_Reading text:_

'''

Each year, Mother Church offers us an occasion to celebrate the baptism of Jesus which is an opportunity reminding us our own baptism. In the process of rethinking, we have to keep in mind that Baptism is not a final goal, but the beginning of a lifelong process of becoming a Christian.
First reading: Isaiah 55:1-11
We just heard: All you who are thirsty come to the water! You who have no money, come, receive grain and eat; come, without paying and without cost, drink wine and milk! Why spend your money for what is not bread; your wages for what fails to satisfy? Isaiah 55:1-2. Here is God’s divine invitation to us. Simple observation can confirm that a number of people may not see the need of such invitation, yet there are many with hidden hunger for acceptance and respect. Thousands of years ago Qoheleth wrote: “I surrounded myself with every possible pleasure. I did not withhold my heart and my very self from any joy or any pleasure. Then one day I drew a line under the total of it all and came up with a sum that amounted to nothing” Ecclesiastes 2:10-11. The truth is that human persons are by majority like a wasted land, devastated and spiritually dry living in a modern desert of who cares.

'''

_Directions:_
In the homily on the baptism of Jesus, write out the passage starting with "Each year, Mother" and going on through "becoming a Christian.", substituting "the Church" for "Mother Church". The lines after this point come from a separate source.

_Data provided:_
'''

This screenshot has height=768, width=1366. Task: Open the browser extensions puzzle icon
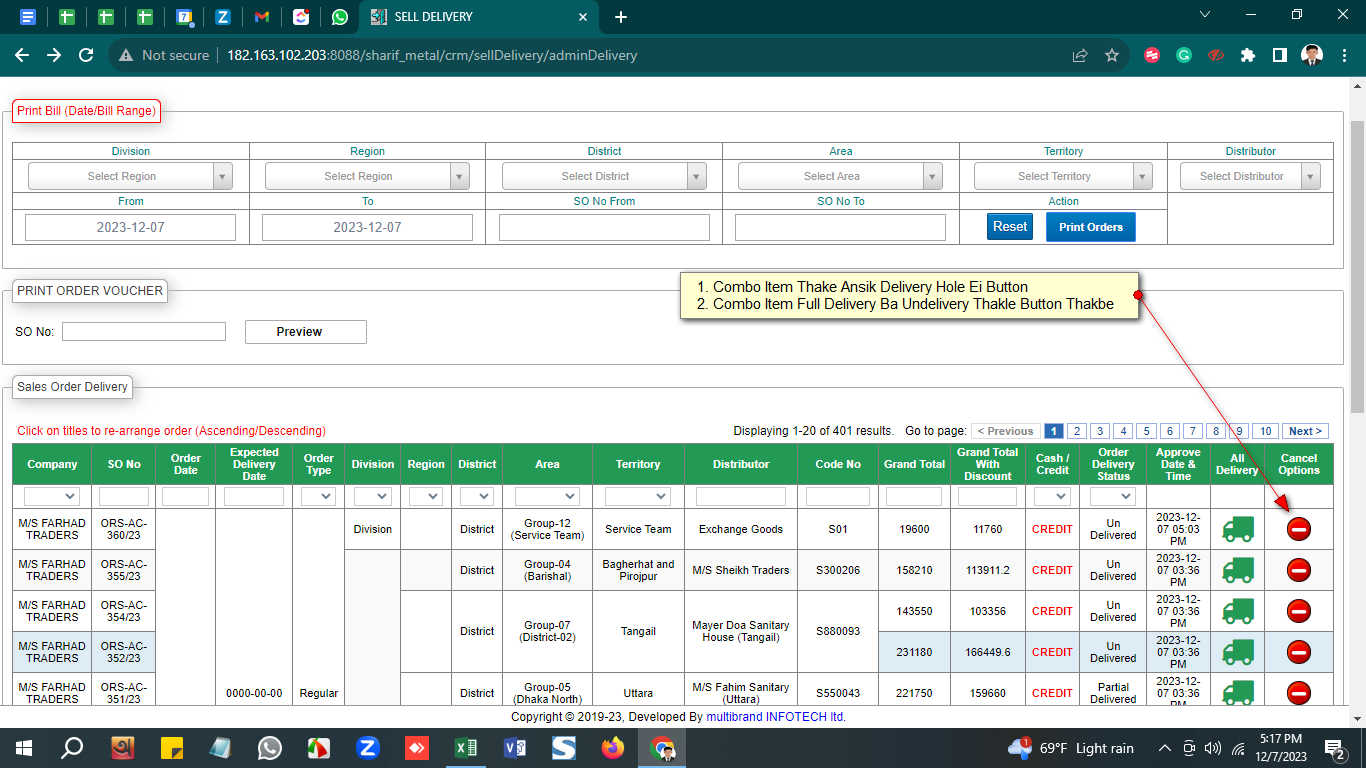(x=1247, y=55)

'''

_Output of the task:_
Each year, the Church offers us an occasion to celebrate the baptism of Jesus which is an opportunity reminding us our own baptism. In the process of rethinking, we have to keep in mind that Baptism is not a final goal, but the beginning of a lifelong process of becoming a Christian.